Karima Schwab; Dilyara Lauer; Mandy Magbagbeolu; Franz Theuring; Anna Gasiorowska; Maciej Zadrozny; Charles R Harrington; Claude M Wischik; Grażyna Niewiadomska; Gernot Riedel

doi:10.1016/j.brainresbull.2024.110955

Hydromethylthionine rescues synaptic SNARE proteins in a mouse model of tauopathies: Interference by cholinesterase inhibitors

Brain Res Bull. 2024 Apr 25:212:110955. doi: 10.1016/j.brainresbull.2024.110955. Online ahead of print.

Affiliations

¹ School of Medicine, Medical Sciences and Nutrition, University of Aberdeen, Foresterhill, Aberdeen AB25 2ZD, UK; Institute of Pharmacology, Charité - Universitätsmedizin Berlin, Hessische Str. 3-4, Berlin 10115, Germany.
² Institute of Pharmacology, Charité - Universitätsmedizin Berlin, Hessische Str. 3-4, Berlin 10115, Germany.
³ Clinical and Research Department of Applied Physiology, Mossakowski Medical Research Institute, Polish Academy of Sciences, Warsaw 02-106, Poland.
⁴ School of Medicine, Medical Sciences and Nutrition, University of Aberdeen, Foresterhill, Aberdeen AB25 2ZD, UK; TauRx Therapeutics Ltd., 395 King Street, Aberdeen AB24 5RP, UK.
⁵ School of Medicine, Medical Sciences and Nutrition, University of Aberdeen, Foresterhill, Aberdeen AB25 2ZD, UK. Electronic address: g.riedel@abdn.ac.uk.

PMID: 38677558
DOI: 10.1016/j.brainresbull.2024.110955

Abstract

In clinical trials for Alzheimer's disease (AD), hydromethylthionine mesylate (HMTM) showed reduced efficacy when administered as an add-on to symptomatic treatments, while it produced a significant improvement of cognitive function when taken as monotherapy. Interference of cholinesterase inhibition with HMTM was observed also in a tau transgenic mouse model, where rivastigmine reduced the pharmacological activity of HMTM at multiple brain levels including hippocampal acetylcholine release, synaptosomal glutamate release and mitochondrial activity. Here, we examined the effect of HMTM, given alone or in combination with the acetylcholinesterase inhibitor, rivastigmine, at the level of expression of selected pre-synaptic proteins (syntaxin-1; SNAP-25, VAMP-2, synaptophysin-1, synapsin-1, α-synuclein) in brain tissue harvested from tau-transgenic Line 1 (L1) and wild-type mice using immunohistochemistry. L1 mice overexpress the tau-core unit that induces tau aggregation and results in an AD-like phenotype.

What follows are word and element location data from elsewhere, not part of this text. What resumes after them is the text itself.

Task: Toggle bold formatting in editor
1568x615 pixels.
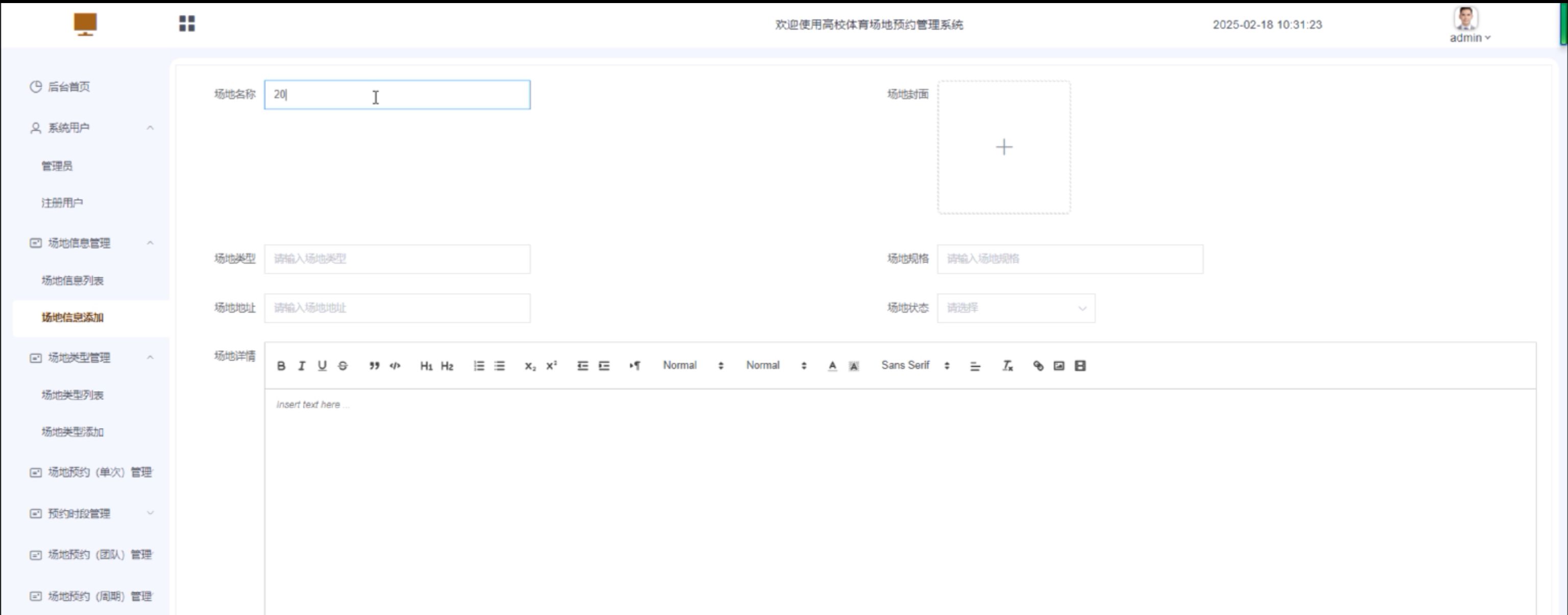Action: 281,366
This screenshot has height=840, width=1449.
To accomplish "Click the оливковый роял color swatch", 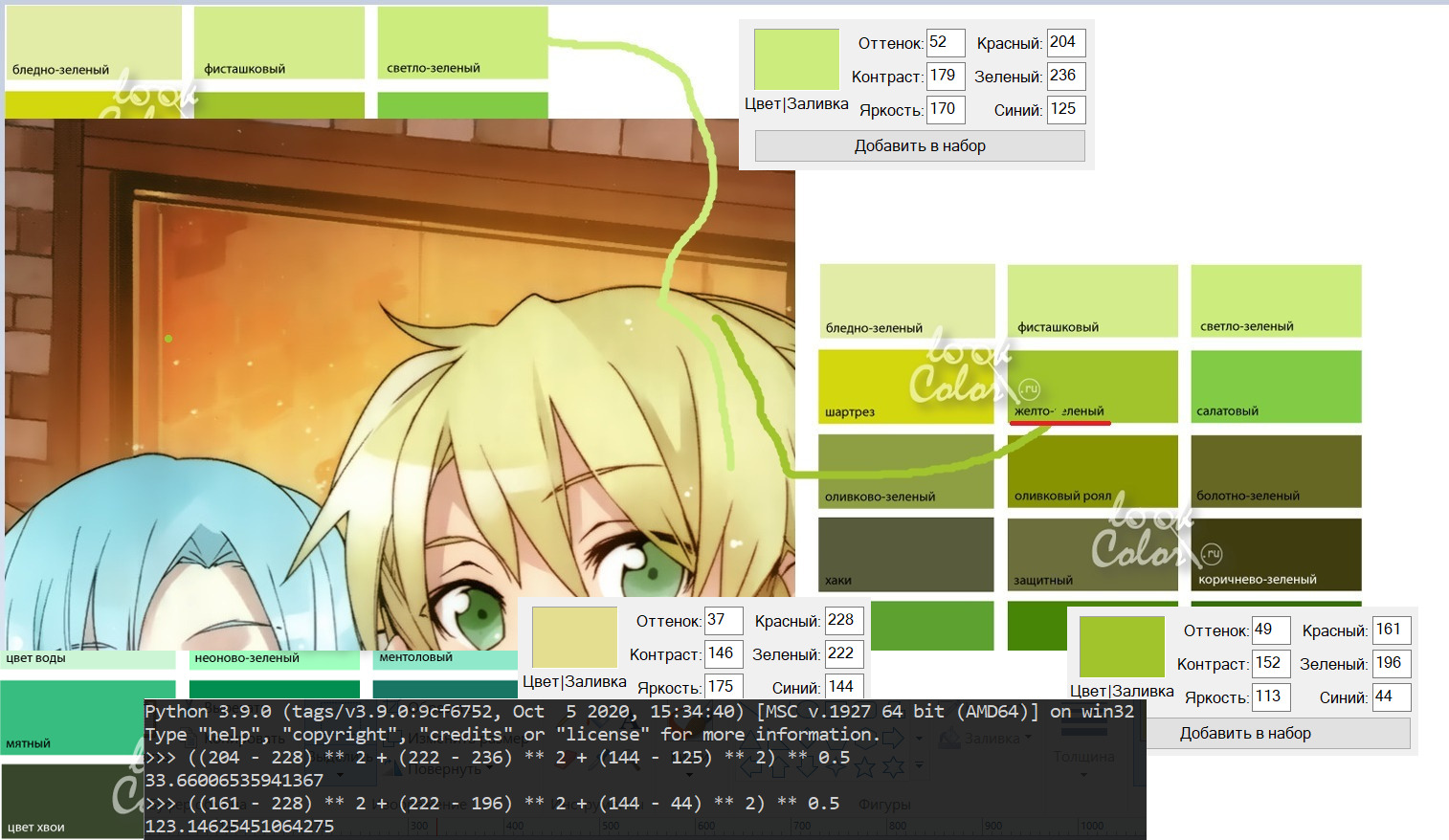I will click(x=1092, y=470).
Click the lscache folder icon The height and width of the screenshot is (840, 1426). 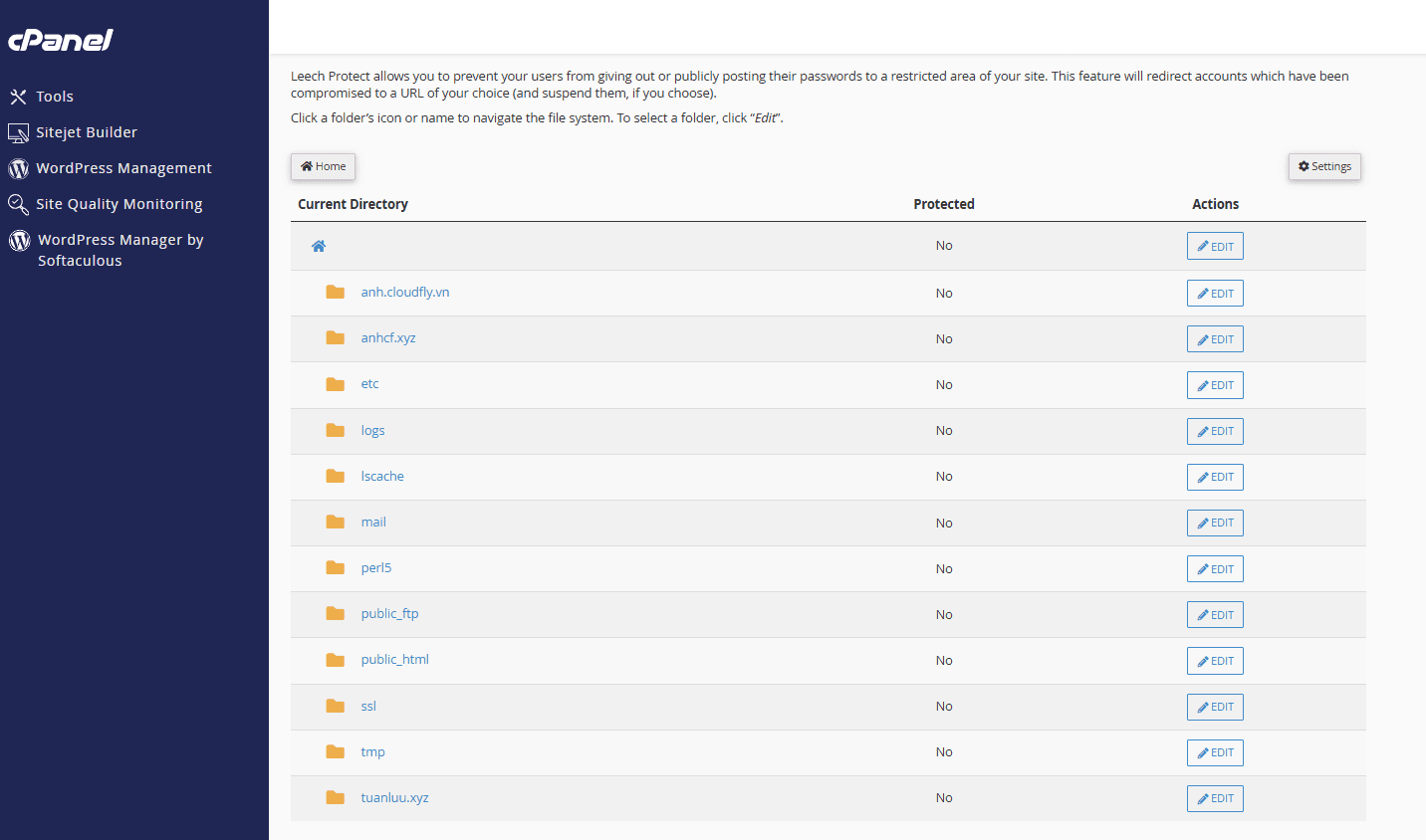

Synaptic proteins were lower in hippocampus and cortex but greater in basal forebrain regions in L1 compared to wild-type mice. HMTM partially normalised the expression pattern of several of these proteins in basal forebrain. This effect was diminished when HMTM was administered in combination with rivastigmine, where mean protein expression seemed supressed. This was further confirmed by group-based correlation network analyses where important levels of co-expression correlations in basal forebrain regions were lost in L1 mice and partially re-established when HMTM was given alone but not in combination with rivastigmine. These data indicate a reduction in pharmacological activity of HMTM when given as an add-on therapy, a result that is consistent with the responses observed in the clinic. Attenuation of the therapeutic effects of HMTM by cholinergic treatments may have important implications for other potential AD therapies.

Keywords: Alzheimer’s disease; Cholinesterase inhibitors; HMTM; Rivastigmine; Tau protein.